Supplementary Figure 2 Range of poly(A) tails.
(A to C) Heat maps show the median maximal tail length reported for each box (A), the median minimal tail length (B) and the tail range (C) (n = 13,421 protein coding genes). Poly(A) tail measurements and frequency of optimal codons (Fop) for C. elegans transcripts are available in Supplementary Data Set 1.
Supplementary Figure 3 Short poly(A) tails are associated with well-expressed genes in Drosophila S2 cells.
(A and B) Cumulative distribution plots showing the relationship between codon optimization, poly(A) length (A) and transcript abundance (B) (n = 4,904 genes). Source data is from Subtelny et al., Nature. 508, 66–71, 2014, and summarized in Supplementary Table 2.
Supplementary Figure 4 Poly(A) tails of ribosomal protein transcripts.
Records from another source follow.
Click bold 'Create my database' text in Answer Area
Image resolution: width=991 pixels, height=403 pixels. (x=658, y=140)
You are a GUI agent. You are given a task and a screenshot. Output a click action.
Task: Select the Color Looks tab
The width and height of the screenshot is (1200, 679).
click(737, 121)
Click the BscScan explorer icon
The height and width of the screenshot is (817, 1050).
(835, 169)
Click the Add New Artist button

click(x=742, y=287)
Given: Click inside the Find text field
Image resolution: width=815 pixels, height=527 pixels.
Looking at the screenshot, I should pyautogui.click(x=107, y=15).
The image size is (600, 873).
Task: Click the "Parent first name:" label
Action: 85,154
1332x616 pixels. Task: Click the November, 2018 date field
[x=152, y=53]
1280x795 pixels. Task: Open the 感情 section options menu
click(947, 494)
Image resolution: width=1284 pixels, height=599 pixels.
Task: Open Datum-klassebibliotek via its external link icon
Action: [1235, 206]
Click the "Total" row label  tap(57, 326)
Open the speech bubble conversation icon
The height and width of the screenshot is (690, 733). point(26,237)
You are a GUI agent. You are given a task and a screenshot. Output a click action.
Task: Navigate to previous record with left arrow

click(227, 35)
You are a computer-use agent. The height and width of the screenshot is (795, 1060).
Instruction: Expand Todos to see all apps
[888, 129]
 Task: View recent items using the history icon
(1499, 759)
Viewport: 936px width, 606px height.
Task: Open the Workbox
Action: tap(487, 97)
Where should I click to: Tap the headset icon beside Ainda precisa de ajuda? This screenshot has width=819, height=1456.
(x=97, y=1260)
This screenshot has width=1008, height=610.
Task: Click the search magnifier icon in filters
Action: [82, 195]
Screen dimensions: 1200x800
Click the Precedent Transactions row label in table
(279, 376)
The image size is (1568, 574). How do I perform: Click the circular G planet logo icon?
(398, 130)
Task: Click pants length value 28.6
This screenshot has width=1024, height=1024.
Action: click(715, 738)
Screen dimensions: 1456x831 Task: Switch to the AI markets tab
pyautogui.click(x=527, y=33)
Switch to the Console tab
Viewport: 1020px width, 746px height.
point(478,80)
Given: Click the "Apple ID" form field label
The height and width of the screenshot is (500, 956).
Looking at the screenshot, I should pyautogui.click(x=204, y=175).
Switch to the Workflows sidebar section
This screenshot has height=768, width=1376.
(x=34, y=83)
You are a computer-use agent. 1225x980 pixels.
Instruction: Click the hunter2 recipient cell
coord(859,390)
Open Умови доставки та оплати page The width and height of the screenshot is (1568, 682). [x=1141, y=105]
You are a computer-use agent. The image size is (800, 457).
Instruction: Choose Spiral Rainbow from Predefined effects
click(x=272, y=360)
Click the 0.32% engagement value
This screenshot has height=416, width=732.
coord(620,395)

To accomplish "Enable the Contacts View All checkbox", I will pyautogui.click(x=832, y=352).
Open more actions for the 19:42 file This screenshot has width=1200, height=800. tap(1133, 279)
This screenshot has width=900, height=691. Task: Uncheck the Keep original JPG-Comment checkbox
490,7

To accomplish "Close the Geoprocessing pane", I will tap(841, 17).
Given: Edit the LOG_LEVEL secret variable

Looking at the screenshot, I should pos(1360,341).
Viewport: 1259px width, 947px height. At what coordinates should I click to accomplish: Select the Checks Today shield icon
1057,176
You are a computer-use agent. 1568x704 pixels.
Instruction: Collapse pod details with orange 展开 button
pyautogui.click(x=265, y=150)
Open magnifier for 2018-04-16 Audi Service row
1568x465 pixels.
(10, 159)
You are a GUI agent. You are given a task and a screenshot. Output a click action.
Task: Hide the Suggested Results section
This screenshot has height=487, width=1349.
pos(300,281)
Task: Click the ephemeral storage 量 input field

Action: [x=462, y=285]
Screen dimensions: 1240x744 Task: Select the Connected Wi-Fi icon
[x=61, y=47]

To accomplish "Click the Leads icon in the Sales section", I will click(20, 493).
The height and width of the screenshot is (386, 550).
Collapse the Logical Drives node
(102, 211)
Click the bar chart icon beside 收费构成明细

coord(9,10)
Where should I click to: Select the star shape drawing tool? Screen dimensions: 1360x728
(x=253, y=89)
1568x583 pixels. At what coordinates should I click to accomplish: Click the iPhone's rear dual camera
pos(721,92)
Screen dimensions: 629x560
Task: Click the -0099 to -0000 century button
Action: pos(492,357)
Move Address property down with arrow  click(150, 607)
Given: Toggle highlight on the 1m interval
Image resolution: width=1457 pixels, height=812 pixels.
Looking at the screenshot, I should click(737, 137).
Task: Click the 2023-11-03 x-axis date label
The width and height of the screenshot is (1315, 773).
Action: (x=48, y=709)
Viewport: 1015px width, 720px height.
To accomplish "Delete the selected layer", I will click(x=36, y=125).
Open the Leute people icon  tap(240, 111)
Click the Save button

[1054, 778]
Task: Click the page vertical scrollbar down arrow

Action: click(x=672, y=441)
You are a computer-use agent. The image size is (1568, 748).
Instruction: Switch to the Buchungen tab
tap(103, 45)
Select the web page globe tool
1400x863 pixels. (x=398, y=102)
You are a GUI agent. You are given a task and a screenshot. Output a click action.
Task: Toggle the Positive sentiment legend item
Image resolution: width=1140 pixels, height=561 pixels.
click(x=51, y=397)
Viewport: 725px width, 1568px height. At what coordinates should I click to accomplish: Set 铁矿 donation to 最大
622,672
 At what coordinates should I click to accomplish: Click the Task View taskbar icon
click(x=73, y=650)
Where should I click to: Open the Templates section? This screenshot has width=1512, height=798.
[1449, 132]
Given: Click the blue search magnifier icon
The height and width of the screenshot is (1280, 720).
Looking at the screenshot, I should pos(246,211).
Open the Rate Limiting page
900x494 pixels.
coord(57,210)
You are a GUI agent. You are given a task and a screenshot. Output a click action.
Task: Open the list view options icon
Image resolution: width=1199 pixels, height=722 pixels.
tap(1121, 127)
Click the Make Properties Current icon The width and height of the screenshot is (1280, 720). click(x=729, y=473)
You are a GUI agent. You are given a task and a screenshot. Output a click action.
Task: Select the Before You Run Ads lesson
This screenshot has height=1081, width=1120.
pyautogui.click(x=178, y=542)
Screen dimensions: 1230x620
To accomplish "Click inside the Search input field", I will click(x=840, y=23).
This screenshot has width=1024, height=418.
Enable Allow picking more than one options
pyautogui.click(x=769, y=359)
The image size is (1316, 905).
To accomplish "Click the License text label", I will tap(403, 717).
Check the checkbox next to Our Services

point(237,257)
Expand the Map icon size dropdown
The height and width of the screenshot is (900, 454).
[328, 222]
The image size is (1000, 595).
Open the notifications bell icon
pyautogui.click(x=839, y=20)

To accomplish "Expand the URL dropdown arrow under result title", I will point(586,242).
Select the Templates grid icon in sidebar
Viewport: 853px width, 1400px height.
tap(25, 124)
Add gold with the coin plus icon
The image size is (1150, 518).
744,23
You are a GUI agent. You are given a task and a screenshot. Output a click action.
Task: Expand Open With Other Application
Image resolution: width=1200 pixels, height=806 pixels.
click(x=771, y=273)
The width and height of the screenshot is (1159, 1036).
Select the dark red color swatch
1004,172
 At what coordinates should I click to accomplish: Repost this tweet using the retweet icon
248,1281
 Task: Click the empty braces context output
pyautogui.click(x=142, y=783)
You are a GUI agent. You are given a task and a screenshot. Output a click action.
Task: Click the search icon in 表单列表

(A) Cumulative distribution plots of median poly(A) tail length for the mRNAs of ribosomal proteins in S. cerevisiae (n = 56 RP and 3,526 all genes), C. elegans (n = 71 RP and 13,601 all genes), NIH3T3 (n = 67 RP and 10,107 all genes) and HeLa (n = 58 RP and 10,213 all genes). (B) Violin distribution plots with inlaid box-plots (white dot represents the median) of all tail-length measurements for transcripts of 8 ribosomal proteins in C. elegans. (C) Northern blot for poly(A) length analysis of rps-5 mRNA. The expected length of the poly(A)-fragment and an RNA marker were used to determine the poly(A) tail size in the three biological replicates. Poly(A) tail measurements and frequency of optimal codons (Fop) for C. elegans transcripts are available in Supplementary Data Set 1. References and details for the source data used in (A) are in Supplementary Table 2.
Supplementary Figure 5 Codon optimality affects poly(A) tail size.
Northern blot for poly(A) length analysis of steady state HIS3 reporter mRNAs with varying percentages of optimal codons (Radhakrishnan et al., Cell. 167, 122–132, 2016). The normalized signal intensity plotted for the 0%, 50% and 100% codon optimality lanes shows an inverse relationship between poly(A) tail size and codon optimality. Results are representative of 3 independent biological replicates.
Supplementary information
Supplementary Text and Figures
Supplementary Figures 1–5 and Supplementary Table 1 (PDF 824 kb)
Supplementary Table 2
Summary and references for datasets used in the analyses (XLSX 11 kb)
Supplementary Data Set 1
Poly(A) tail measurements, abundance, Fop, DAVID and tissue enrichment analyses - Data related to Fig. 1, 2, 3; Supplementary Fig. 1, 2, 4; Supplementary Table 1 (XLSX 3784 kb)
Supplementary Data Set 2
Ribosome enrichment calculations after removing the first 50nt of ORF - Data related to Fig. 2d, 2h; Supp Table 1 (XLSX 1249 kb)
Supplementary Data Set 3
WT (L4) C. elegans RNA-seq - Data related to Supplementary Table 1 (XLSX 1156 kb)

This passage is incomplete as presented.